Despite the current uncertainty in global trade relations, foreign direct investment (FDI) in Mexico reached a record $21.4 billion in the first quarter of 2025, marking a 5.4% increase from the same period in 2024. Companies from the U.S. were the largest investors in Mexico during this period, contributing 38.7% of total FDI, followed by Spain and the Netherlands. Investments from the U.S. and Canada combined represented 42.4% of the total, with the manufacturing sector attracting more than 40% of the country’s FDI.
Mexico continues to benefit from the global trend of nearshoring, as companies reconsider their dependence on manufacturing in Asia. Jordan Dewart, CEO of Redwood Mexico, noted that the nearshoring trend to Mexico is gaining momentum, with manufacturers increasingly moving their supply chain operations to the country. This shift represents a pivot among manufacturers who initially looked to Southeast Asia for alternatives but now view Mexico as a more viable long-term solution.
While nearshoring presents significant opportunities for Mexico, it also faces challenges such as security concerns, infrastructure needs, and trade policy uncertainty. Eric Baker, a transportation attorney at Frost Brown Todd, emphasized the impact of uncertainty on supply chain decisions, noting that disruptions like tariffs can significantly affect long-term investment strategies.
Jacob Shapiro, director of research at The Bespoke Group, highlighted the importance of building the necessary infrastructure to accommodate increased manufacturing activity in Mexico. He also expressed concerns about the trade confidence in North America and the United States-Mexico-Canada Agreement amid policy uncertainty.

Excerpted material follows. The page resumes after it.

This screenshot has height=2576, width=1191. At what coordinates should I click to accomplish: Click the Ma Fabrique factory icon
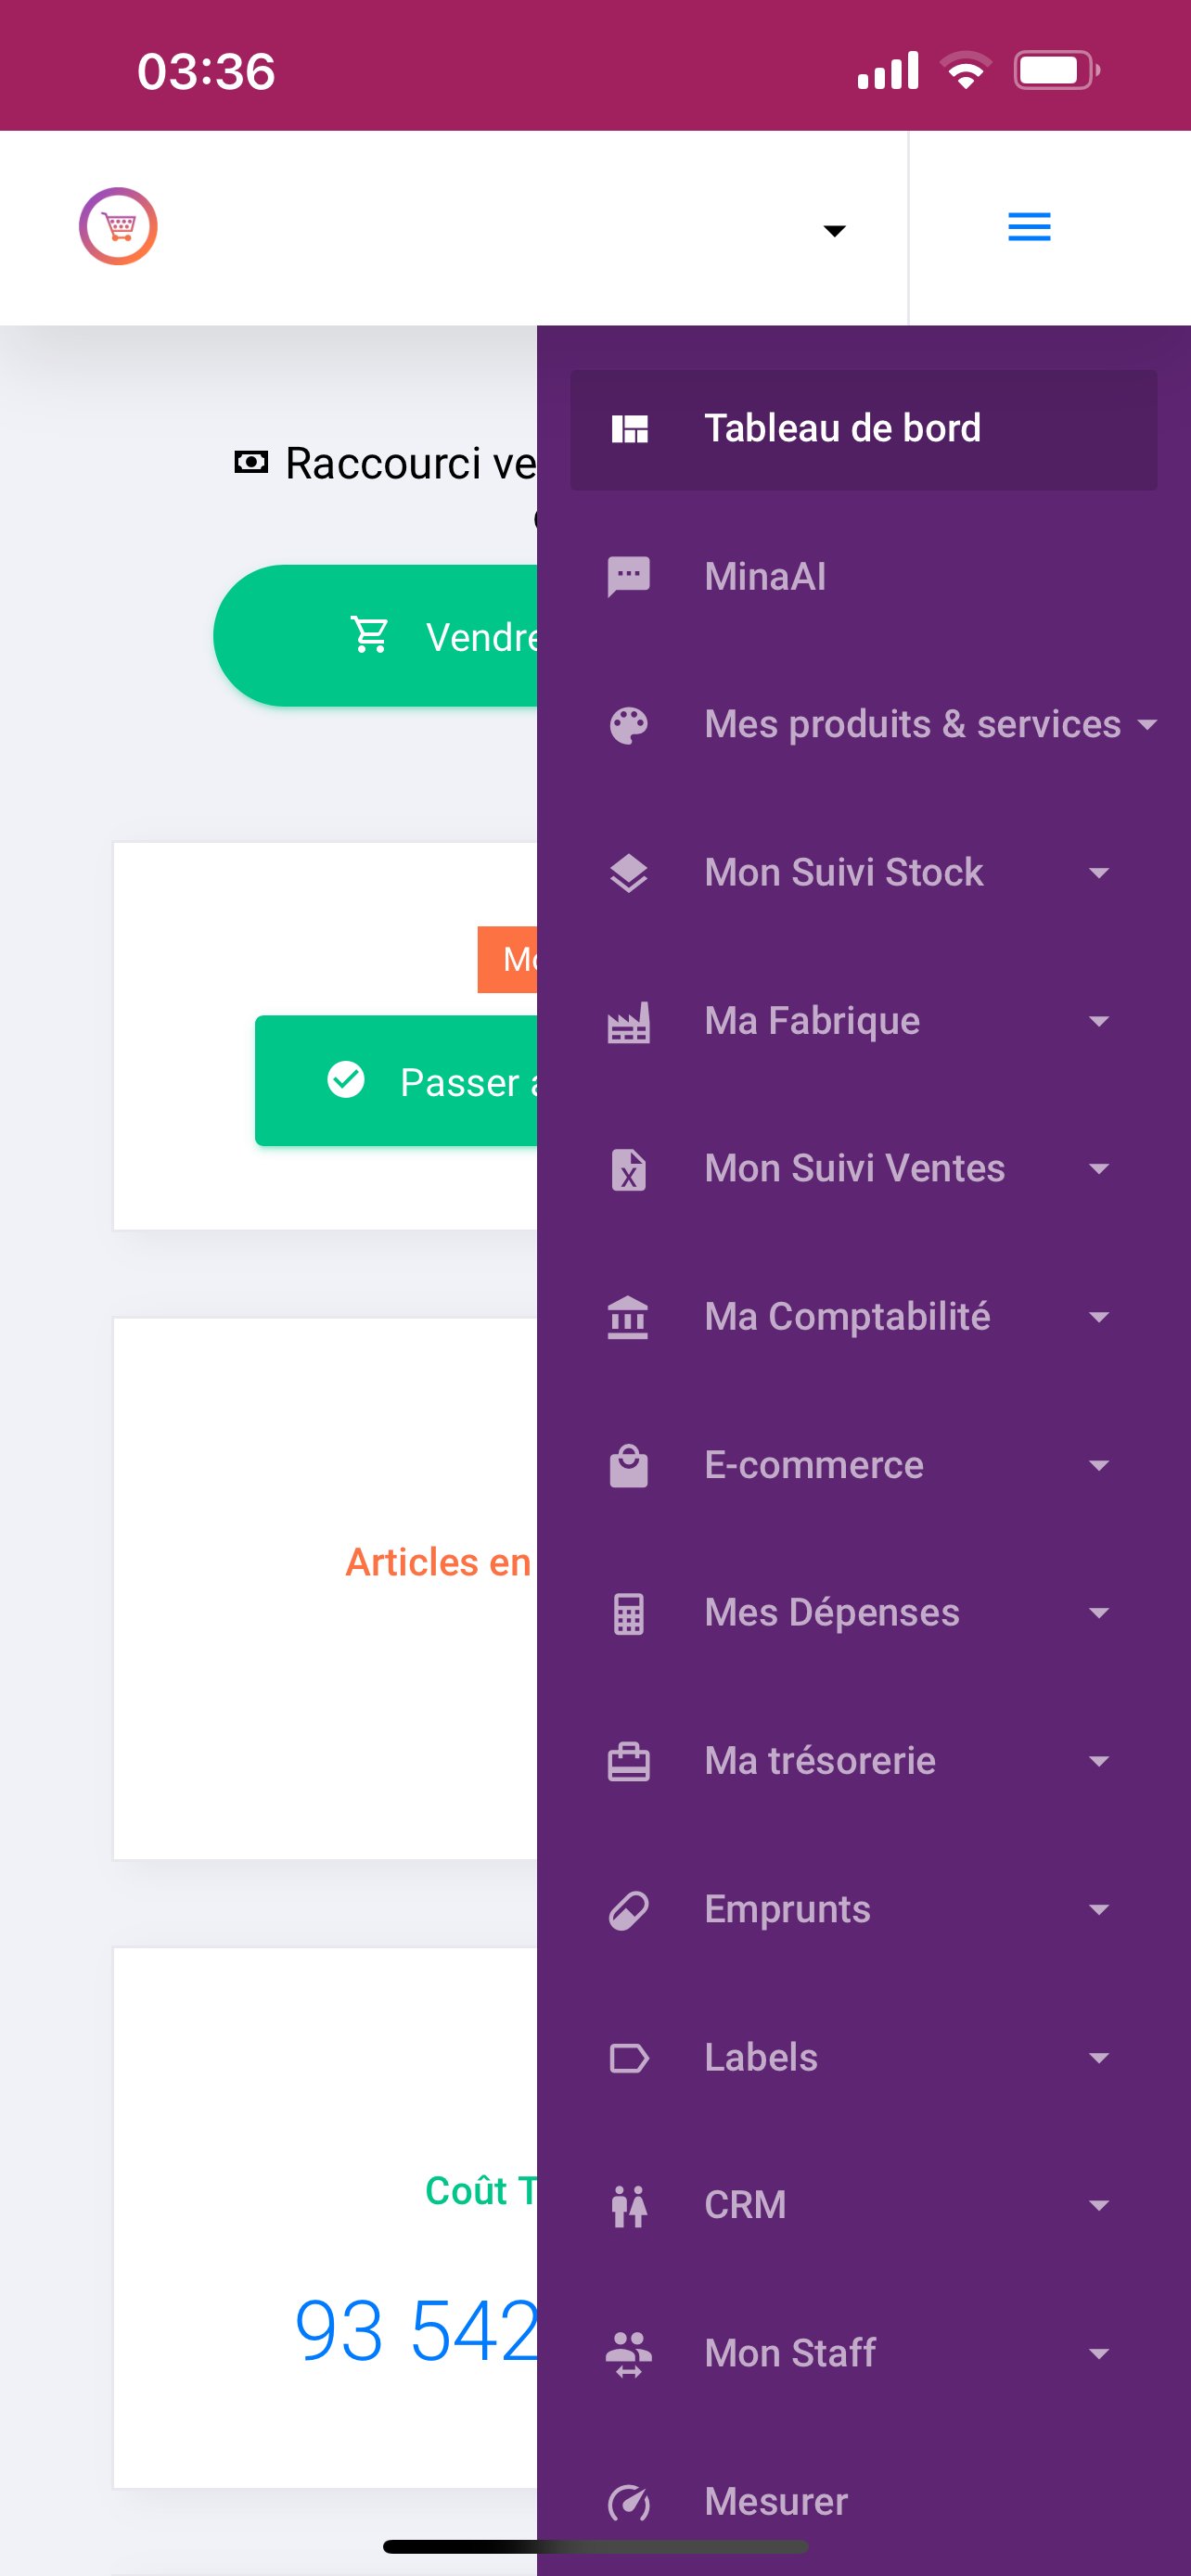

Looking ahead, nearshoring should be viewed as a long-term trend rather than a short-term phenomenon, according to Shapiro. He believes that Mexico stands to benefit from this shift over the coming decades. Dewart echoed this sentiment, expressing optimism about Mexico’s long-term prospects and its ability to navigate trade uncertainties.
In recent developments, Buhler Group announced the construction of a $24 million manufacturing plant in Torreón, Mexico, marking its first facility in the country. Frisa also launched a $350 million steel mill in Monterrey, expanding its steel production capacity for various industries. Additionally, NRS Logistics America Inc. opened the Chemical Logistic Park in Casa Grande, Arizona, catering to semiconductor and electric vehicle manufacturers.
The influx of nearshoring investments in Mexico underscores the country’s growing appeal as a manufacturing hub, despite challenges and uncertainties. As companies continue to reevaluate their supply chain strategies, Mexico remains a key player in the evolving landscape of cross-border trade and investment.